Children Don't Misbehave

By Thomas Gordon, Ph.D. (author of P.E.T., founder of Gordon Training International)

If parents only knew how much trouble this word "misbehavior" causes in families! Thinking in terms of children misbehaving not only spells trouble for the kids, obviously, but it brings on unnecessary problems for their parents.

Why is this so? What is wrong with thinking and saying that your child misbehaved? Every parent does. Yes, and their parents before them did. In fact, the origin of the concept of child misbehavior goes back so far in history it is doubtful if anyone actually knows when it started or why. It's so common nobody thinks to question it.

Strangely enough, the term misbehavior is almost exclusively applied to children--seldom to adults, friends, spouses. Have you ever overheard someone say, "My husband misbehaved yesterday," "I took my friend to lunch and got so angry at her misbehavior," "My team members have been misbehaving," or "Our guests misbehaved at our party last night"? Apparently, then, only children are seen as misbehaving--no one else misbehaves.

Misbehavior then is "parent language", tied up somehow with the way parents traditionally have viewed their offspring. Parents say children misbehave whenever their actions (or their behaviors) are contrary to how parents think their children ought to act or behave. More accurately, misbehavior is behavior that produces some sort of bad consequences for the parent.

Misbehaving = Child is doing something that is bad for the parent

On the other hand, when a child engages in behavior that does not bring bad consequences for the parent, that child is described as "behaving."

"Jack was well-behaved at the store"; "We try to teach our children to behave"; "Behave yourself!"

Now we have:

Behaving = Child is doing something that is acceptable to the parent.

All Behaviors are Solutions to Human Needs

Family life would be infinitely less exasperating for parents and more enjoyable for children as well if parents accepted these basic principles about children:

Principle 1:
Like adults, children have basic needs that are important to them, and they continually strive to meet their needs by doing something.

Principle 2:
Children don't misbehave. Their behaviors are simply actions they have chosen to meet these important needs.

These principles suggest that all children's actions are behaviors.
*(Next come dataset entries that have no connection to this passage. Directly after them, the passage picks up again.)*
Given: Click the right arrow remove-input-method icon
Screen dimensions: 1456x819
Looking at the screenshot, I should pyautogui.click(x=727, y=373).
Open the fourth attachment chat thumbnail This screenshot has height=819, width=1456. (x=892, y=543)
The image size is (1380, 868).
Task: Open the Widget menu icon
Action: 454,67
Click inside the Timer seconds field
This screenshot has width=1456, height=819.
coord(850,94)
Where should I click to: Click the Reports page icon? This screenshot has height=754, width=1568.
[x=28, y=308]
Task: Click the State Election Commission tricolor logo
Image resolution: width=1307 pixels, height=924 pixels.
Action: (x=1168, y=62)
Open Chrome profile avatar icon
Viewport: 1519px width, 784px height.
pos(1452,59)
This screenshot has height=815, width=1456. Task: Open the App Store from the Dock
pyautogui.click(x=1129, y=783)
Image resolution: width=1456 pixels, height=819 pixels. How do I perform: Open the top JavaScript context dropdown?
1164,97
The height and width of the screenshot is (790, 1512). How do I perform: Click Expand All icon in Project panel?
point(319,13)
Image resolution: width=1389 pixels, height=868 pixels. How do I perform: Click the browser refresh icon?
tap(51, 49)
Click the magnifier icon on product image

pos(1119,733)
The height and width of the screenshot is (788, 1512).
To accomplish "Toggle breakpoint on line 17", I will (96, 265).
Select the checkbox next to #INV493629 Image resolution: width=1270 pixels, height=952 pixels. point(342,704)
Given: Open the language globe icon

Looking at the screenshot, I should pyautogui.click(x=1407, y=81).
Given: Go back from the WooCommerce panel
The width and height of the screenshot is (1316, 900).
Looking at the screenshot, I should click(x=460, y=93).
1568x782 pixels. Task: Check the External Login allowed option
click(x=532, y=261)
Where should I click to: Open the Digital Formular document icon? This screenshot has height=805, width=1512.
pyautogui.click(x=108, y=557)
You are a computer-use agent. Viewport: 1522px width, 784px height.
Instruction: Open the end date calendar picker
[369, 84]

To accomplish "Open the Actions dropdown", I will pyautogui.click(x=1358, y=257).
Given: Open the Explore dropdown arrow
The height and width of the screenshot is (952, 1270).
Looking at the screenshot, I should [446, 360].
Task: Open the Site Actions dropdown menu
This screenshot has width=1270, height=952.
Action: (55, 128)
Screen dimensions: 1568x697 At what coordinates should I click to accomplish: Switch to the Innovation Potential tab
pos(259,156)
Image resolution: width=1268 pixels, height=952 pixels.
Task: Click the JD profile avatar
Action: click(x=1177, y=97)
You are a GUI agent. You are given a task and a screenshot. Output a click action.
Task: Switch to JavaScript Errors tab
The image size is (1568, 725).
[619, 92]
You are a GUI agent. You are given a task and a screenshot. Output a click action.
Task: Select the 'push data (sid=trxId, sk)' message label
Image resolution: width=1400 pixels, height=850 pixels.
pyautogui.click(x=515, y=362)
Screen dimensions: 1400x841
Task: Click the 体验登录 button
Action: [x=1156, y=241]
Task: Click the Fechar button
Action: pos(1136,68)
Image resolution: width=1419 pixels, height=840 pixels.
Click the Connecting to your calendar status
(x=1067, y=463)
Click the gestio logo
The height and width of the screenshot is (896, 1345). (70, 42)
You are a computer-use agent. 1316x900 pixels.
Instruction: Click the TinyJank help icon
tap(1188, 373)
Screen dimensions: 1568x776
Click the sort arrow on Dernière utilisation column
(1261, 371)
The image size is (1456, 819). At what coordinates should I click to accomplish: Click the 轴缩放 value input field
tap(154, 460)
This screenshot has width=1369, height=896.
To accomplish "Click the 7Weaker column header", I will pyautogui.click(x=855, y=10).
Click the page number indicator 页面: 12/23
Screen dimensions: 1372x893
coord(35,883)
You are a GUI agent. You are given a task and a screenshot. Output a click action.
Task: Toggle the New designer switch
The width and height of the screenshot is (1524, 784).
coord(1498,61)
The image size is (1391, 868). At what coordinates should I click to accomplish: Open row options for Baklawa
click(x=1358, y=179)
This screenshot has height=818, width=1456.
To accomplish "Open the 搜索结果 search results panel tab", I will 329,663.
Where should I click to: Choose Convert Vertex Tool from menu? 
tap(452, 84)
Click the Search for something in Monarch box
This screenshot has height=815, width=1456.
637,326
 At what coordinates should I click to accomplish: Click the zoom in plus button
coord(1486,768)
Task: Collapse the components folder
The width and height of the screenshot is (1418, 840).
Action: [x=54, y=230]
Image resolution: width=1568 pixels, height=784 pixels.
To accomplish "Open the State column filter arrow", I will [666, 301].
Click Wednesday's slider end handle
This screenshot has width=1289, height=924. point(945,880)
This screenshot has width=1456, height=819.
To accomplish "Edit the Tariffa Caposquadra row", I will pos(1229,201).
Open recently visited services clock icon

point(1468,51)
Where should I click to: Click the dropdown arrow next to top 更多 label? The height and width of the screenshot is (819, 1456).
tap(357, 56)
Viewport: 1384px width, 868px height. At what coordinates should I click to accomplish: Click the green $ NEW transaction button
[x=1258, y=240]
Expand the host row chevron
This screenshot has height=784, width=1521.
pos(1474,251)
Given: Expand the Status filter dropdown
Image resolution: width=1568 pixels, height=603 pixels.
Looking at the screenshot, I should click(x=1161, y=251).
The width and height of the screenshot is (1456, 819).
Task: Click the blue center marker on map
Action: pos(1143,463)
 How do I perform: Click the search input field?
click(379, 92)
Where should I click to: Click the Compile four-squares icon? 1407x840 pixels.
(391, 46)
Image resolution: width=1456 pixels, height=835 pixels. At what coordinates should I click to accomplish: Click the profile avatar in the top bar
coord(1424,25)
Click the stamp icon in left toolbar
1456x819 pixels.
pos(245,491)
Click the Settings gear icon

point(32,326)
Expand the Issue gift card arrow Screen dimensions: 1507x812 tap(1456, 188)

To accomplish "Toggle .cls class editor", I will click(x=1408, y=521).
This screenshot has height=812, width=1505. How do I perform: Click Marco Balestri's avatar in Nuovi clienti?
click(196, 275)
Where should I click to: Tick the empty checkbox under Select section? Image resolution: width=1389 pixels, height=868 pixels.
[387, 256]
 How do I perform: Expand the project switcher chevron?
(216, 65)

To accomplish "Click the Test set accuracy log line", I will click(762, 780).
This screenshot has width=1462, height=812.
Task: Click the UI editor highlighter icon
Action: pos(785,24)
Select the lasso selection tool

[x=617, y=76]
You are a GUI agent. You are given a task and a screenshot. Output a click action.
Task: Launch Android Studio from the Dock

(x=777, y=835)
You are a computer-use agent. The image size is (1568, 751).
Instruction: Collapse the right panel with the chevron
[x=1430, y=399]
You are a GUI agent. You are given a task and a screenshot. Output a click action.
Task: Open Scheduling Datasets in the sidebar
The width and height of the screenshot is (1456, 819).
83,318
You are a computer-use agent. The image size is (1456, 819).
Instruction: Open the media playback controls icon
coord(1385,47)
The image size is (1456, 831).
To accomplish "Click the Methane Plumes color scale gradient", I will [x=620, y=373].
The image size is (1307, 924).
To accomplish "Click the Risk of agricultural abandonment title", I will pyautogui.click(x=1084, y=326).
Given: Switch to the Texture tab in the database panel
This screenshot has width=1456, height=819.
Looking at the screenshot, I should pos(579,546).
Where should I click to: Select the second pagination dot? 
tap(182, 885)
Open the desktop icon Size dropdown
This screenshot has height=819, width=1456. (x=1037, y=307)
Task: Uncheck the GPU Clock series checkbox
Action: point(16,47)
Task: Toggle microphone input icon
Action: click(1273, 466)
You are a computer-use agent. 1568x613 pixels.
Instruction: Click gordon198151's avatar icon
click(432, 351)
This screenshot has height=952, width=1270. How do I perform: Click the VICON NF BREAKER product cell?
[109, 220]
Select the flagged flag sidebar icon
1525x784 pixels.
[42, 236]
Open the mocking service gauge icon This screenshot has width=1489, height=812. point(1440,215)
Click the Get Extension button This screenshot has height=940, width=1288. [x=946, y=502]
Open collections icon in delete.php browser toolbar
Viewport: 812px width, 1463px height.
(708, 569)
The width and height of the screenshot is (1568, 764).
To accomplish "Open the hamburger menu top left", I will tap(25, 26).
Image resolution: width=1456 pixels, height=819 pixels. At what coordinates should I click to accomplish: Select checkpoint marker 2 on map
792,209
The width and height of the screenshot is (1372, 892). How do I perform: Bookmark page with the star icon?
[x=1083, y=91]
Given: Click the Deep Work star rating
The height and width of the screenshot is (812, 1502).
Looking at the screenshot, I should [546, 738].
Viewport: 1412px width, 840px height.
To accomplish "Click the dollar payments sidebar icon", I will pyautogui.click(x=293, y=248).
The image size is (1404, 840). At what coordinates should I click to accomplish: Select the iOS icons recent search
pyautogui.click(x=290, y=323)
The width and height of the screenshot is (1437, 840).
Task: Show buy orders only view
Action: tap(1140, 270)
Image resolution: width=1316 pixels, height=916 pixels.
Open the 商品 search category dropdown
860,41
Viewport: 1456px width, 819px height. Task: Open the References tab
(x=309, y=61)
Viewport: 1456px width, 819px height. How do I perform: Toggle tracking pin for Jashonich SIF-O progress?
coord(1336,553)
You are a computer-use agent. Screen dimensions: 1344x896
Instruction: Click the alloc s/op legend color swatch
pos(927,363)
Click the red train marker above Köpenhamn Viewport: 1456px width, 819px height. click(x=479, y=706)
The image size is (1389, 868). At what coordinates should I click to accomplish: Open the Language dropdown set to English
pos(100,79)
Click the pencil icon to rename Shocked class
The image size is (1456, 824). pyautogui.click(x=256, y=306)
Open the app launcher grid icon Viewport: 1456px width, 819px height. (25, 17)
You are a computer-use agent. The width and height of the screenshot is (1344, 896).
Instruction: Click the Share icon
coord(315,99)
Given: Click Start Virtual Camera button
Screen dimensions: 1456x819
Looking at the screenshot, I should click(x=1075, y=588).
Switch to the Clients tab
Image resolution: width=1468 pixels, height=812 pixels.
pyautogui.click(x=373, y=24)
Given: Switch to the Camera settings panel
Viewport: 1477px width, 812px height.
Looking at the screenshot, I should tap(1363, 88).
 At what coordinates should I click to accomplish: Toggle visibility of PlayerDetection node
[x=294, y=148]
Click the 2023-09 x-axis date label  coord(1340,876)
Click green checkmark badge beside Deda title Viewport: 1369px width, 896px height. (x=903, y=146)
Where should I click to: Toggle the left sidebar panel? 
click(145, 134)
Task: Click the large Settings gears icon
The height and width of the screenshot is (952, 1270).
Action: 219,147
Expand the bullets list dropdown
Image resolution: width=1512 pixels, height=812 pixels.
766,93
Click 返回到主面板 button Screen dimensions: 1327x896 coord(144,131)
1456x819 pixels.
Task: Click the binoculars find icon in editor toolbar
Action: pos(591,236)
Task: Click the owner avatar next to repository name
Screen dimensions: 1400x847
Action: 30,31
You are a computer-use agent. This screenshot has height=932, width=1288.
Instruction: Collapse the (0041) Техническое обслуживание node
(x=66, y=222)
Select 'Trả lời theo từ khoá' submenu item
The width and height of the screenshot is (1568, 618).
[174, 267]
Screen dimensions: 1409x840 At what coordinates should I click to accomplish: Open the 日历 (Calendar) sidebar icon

Viewed in this way, all day long a child is behaving, and for the very same reason all other creatures engage in behaviors--they are trying to get their needs met.

This does not mean, however, that parents will like all the behaviors their children engage in. Nor should they be expected to, for the children are bound to do things that sometimes produce unacceptable consequences for their parents. Kids can be loud and destructive, delay you when you're in a hurry, pester you when you need quiet, cause you extra work, clutter up the home, interrupt your conversation, and break your valuables.

Think about such behaviors this way: they are behaviors children are engaging in to meet their needs. If at the same time they happen to interfere with your pursuit of pleasure, that doesn't mean children are misbehaving. Rather, their particular way of behaving is unacceptable to you. Don't interpret that children are trying to do something to you--they are only trying to do something for themselves. And this does not make them bad children or misbehaving children. But it may cause you a problem.

An infant cries because she is hungry or cold, or in pain. Something is wrong; her organism needs something. Crying behavior is the baby's way of saying, "Help." Such behavior, in fact, should be viewed as quite appropriate ("good"), for the crying is apt to bring the child the help that is needed. When you view the child as a creature that is doing something appropriate to get its needs met, you can't really call it misbehaving.

If parents would strike the word "misbehaving" from their vocabulary, they would rarely feel judgmental and angry. Consequently, then they would not feel like retaliating with punishment. However, all parents do need to learn some effective methods of modifying behaviors that interfere with their needs and causes them a problem, but labeling the child as misbehaving is not one of them.